Rebates, co-op marketing, MDFs (marketing development funds), soft dollars -- they come in any number of flavours. Regardless of the name, funds provided by vendors to entice resellers to develop business and achieve targets are drying up.
"I guess the message is it's a double whammy in a contracted market," said Anne Mossman, director sales and marketing at Tech Pacific.
She argued that the channel is being squeezed on two fronts. Firstly, by tough market conditions which are seeing co-op dollars being withheld, and secondly, by some distributors and resellers selling products at lower prices in the hope they will reach targets and receive marketing dollars to compensate for the loss of margin.
"Soft dollars can significantly fund the bottom line profit of a business," Mossman said. "Rebates are there for channel companies to stretch for targets. So you see some of the less-professional or less-mature companies incorporate them into their pricing, which creates unnatural conditions."
Mossman said the result of this is having a direct impact on some companies' viability, "and that's why a lot of them are going under".
Mike Muscat, manager of BBF Distribution in Victoria, said that while he couldn't name the companies involved in inappropriately using rebates, the proof is in marketplace pricing, which doesn't add up to what he and his peers pay for.
"One vendor actually used that as an excuse for why one of our competitors was selling their product so cheap," he said. "When we asked why, [the vendor] said they had no trouble with a distributor using marketing funds to subsidise their prices, mainly because the distributor in question was actually using the marketing funds of a different vendor to lower the price of their product.
"It is always a problem for us to maintain our margins to compete with those that subsidise sales with co-op marketing funds. It puts an incredible amount of pressure on us," Muscat added.

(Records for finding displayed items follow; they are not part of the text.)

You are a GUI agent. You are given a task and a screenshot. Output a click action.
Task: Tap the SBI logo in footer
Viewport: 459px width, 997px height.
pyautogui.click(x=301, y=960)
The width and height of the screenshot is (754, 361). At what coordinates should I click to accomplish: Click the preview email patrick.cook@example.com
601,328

While the situation isn't new in the channel, it has finally drawn the attention of vendors, which are demanding a more visible return on their investment and exercising constraints on how the money is spent.
Anthony Szabo, general manager of BMS Technology, South Australia, said the best marketing schemes were where vendors provided a direct rebate scheme based on what the distributor purchases. He believes it should be up to the distributor to run their own marketing campaigns to ensure they provide the right incentives for their resellers.
"The rules are pretty clear-cut with the vendors we deal with -- some of them also check its use. Lately they have been a lot more strict, and are more likely to review the marketing activities," Szabo said.
While Compaq partner program manager Ian Bowley said there had been no change to the way Compaq does business with its channel -- inferring it had not wound back on its marketing spend -- he did say Compaq works closely with its partners "in planning where that spend goes".
"We certainly work closely with our partners to ensure that both the partner and the vendor get maximum return on that investment," he said. "There's always scrutiny on how the dollars are being spent, and of course the channel would always like to see more."
It's a response that rang true with all of the vendors that ARN spoke to for this article. Simply put, vendors are tired of seeing marketing dollars spent on coffee mugs, throw-away pens or, worse still, to fund salaries or subsidise pricing.
BBF's Muscat said that rather than receiving direct funds from its vendor partners, BBF approaches vendors with ideas for marketing campaigns, and the vendor then decides whether to take on the initiative.
"Anytime we can justify the expense, we don't have any trouble with our vendor partners," he said. "Our relationships have always been pretty straight up and down."